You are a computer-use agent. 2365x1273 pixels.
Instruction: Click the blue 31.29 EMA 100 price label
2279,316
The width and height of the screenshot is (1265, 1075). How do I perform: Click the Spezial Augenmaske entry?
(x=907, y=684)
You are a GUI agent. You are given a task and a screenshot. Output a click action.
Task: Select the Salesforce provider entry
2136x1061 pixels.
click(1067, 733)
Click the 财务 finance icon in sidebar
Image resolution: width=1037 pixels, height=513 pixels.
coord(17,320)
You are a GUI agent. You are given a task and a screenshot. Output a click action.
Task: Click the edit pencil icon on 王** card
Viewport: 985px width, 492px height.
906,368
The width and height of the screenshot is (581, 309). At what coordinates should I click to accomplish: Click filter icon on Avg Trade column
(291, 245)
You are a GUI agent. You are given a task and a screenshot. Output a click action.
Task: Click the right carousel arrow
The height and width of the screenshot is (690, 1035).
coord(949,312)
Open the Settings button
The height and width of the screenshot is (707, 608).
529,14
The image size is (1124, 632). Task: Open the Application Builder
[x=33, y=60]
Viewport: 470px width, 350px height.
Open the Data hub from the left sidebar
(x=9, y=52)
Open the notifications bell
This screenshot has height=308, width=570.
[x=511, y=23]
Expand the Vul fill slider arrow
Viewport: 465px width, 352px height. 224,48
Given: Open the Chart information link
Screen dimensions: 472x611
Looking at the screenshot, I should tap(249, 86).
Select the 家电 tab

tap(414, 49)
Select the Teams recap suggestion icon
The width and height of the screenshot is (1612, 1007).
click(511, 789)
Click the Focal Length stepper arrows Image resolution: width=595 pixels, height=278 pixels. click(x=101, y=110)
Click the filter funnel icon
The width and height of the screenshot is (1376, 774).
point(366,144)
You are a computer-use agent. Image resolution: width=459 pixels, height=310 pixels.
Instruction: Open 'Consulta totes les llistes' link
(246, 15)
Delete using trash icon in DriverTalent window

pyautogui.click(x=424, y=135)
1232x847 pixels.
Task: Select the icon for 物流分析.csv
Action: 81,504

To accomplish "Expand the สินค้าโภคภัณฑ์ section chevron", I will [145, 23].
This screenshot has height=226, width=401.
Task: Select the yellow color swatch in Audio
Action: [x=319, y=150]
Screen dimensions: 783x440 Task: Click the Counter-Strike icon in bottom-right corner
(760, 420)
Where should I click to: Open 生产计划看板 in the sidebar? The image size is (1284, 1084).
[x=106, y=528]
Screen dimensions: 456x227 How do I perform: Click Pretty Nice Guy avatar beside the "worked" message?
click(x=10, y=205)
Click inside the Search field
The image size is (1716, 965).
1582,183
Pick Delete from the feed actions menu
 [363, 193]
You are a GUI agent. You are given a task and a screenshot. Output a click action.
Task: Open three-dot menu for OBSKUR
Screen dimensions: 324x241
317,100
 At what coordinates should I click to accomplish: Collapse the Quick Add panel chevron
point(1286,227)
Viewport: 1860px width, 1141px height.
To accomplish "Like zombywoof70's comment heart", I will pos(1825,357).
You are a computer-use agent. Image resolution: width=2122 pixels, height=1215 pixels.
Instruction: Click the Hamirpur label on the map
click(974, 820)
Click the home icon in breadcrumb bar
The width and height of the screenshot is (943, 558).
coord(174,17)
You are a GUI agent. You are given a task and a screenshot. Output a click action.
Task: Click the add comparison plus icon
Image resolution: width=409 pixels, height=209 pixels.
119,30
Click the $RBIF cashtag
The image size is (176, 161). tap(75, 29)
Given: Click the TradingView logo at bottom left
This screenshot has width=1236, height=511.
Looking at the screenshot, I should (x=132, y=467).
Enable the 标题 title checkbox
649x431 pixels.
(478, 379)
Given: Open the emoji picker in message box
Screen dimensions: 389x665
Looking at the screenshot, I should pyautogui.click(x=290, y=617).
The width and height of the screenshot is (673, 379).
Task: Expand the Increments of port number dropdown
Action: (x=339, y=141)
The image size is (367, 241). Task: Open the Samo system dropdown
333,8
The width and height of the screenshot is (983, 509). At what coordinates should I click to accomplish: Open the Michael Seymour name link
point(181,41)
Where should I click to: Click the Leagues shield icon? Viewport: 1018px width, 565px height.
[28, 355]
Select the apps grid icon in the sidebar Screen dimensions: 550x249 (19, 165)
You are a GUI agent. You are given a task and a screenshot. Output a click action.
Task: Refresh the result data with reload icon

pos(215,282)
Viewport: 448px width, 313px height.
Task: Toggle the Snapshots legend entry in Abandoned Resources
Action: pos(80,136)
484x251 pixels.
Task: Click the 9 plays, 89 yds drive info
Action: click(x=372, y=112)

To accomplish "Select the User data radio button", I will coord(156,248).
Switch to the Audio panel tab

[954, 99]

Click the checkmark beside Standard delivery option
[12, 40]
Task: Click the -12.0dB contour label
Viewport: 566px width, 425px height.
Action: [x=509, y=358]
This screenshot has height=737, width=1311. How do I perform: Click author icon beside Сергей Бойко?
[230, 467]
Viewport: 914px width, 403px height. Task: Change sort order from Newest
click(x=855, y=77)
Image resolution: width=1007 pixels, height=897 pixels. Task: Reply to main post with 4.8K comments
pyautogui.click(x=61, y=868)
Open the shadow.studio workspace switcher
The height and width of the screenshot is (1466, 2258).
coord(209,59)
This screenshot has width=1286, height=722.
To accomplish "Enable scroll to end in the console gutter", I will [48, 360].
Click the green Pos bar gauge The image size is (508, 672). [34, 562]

===============

Count the lines in the records above that contain the string "from", treating uppercase and lowercase as distinct. Reply with the number alone.

3